-- Recorded data follows --

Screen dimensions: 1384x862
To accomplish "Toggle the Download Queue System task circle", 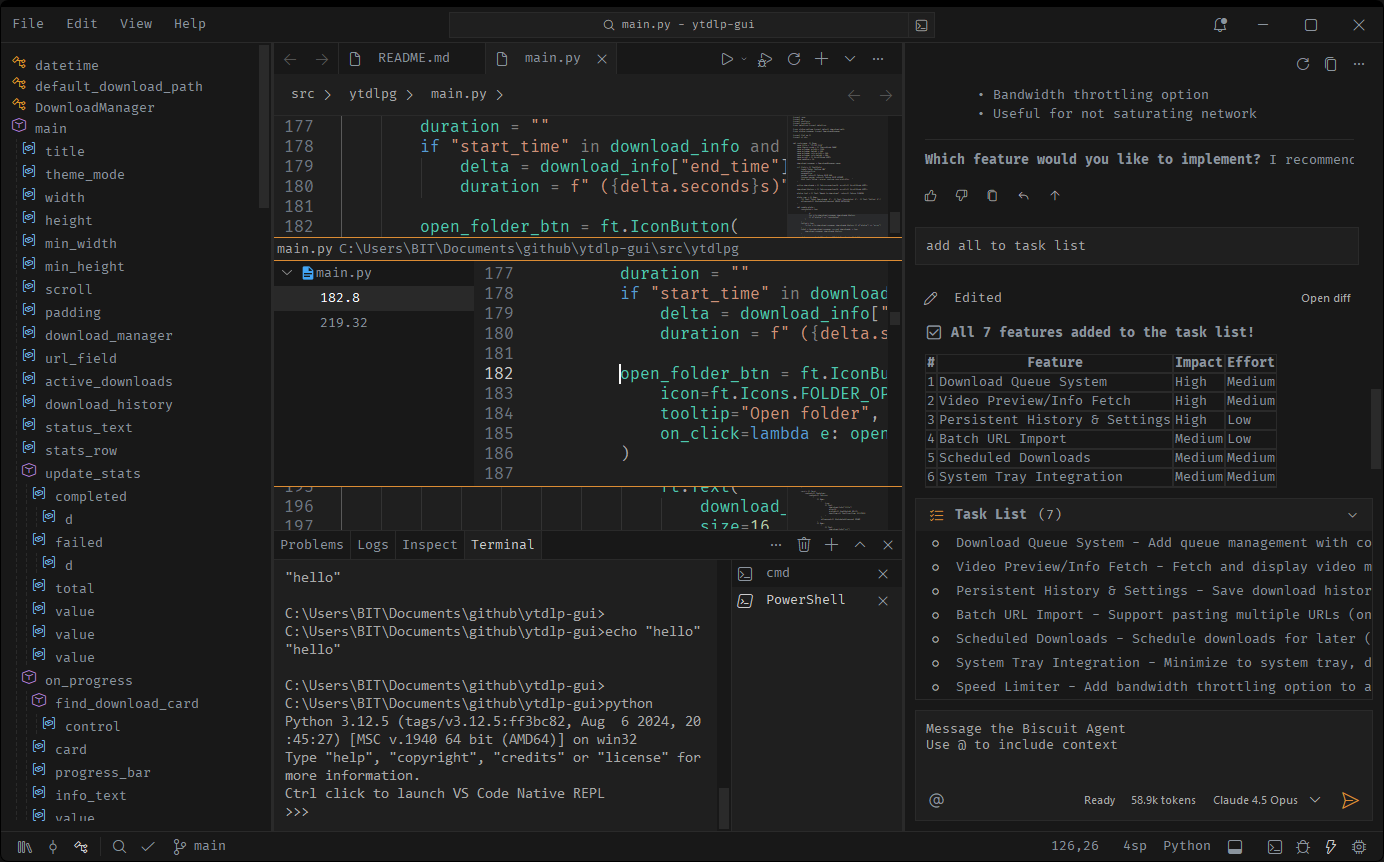I will (x=936, y=543).
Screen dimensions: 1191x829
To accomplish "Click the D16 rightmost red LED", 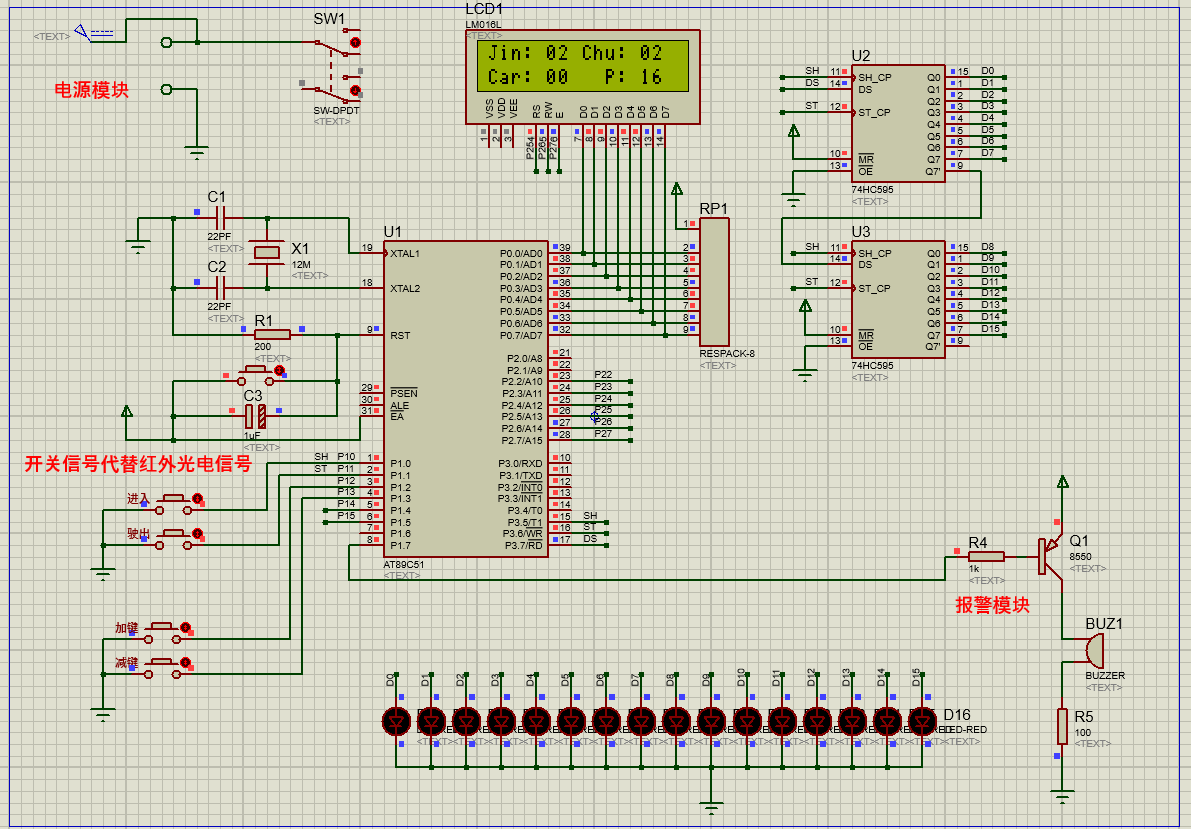I will click(922, 720).
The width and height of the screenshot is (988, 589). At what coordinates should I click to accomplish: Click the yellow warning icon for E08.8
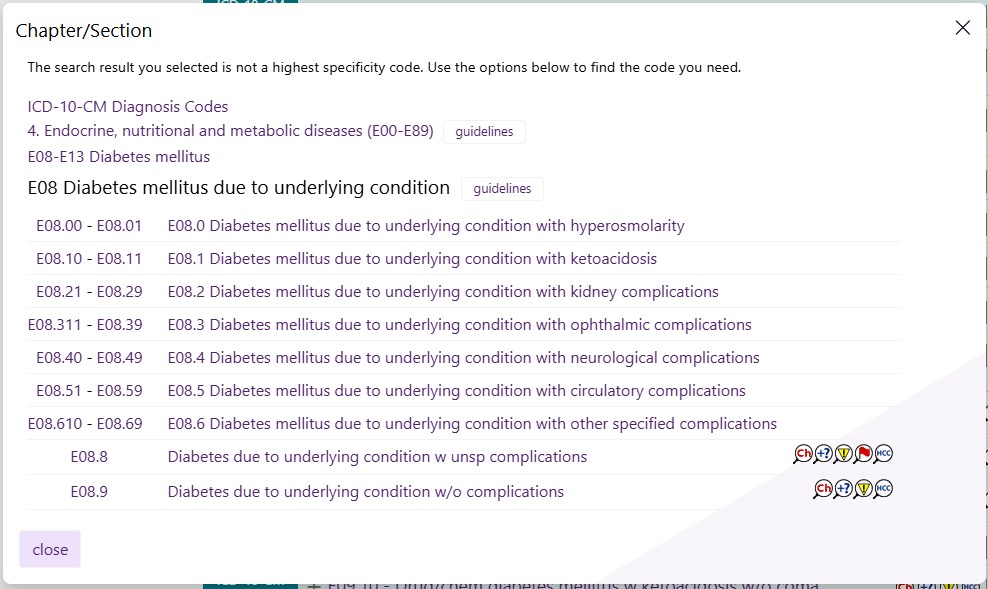point(843,454)

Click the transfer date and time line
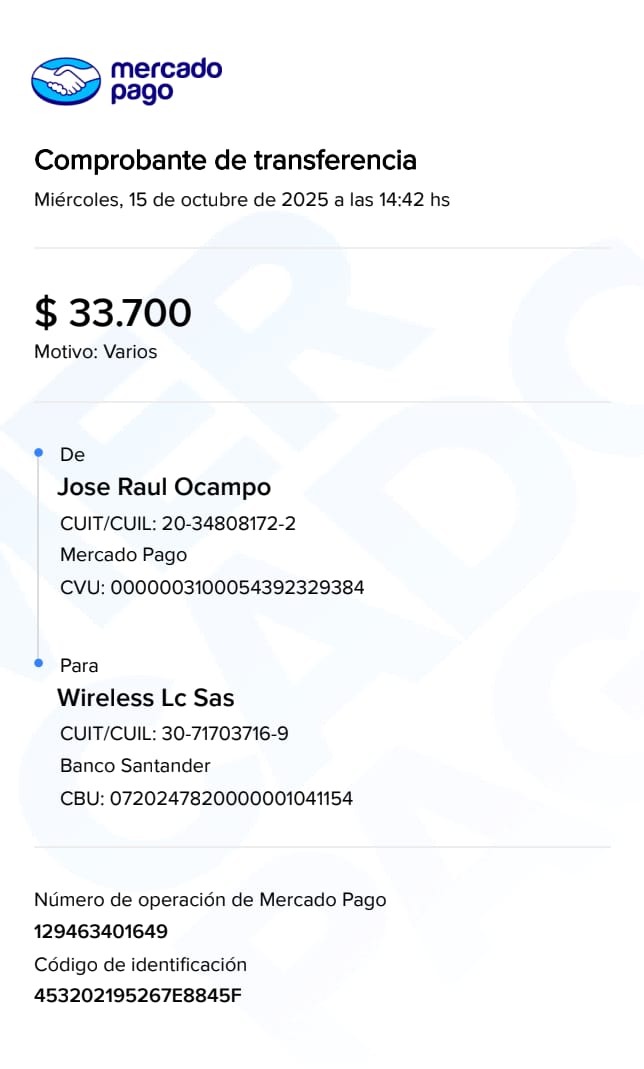241,200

-- Recorded data concluded --

** Exercise brief **
Determine how many lines in the data above include the word "dimensions", and state that number only.

** Answer box **
2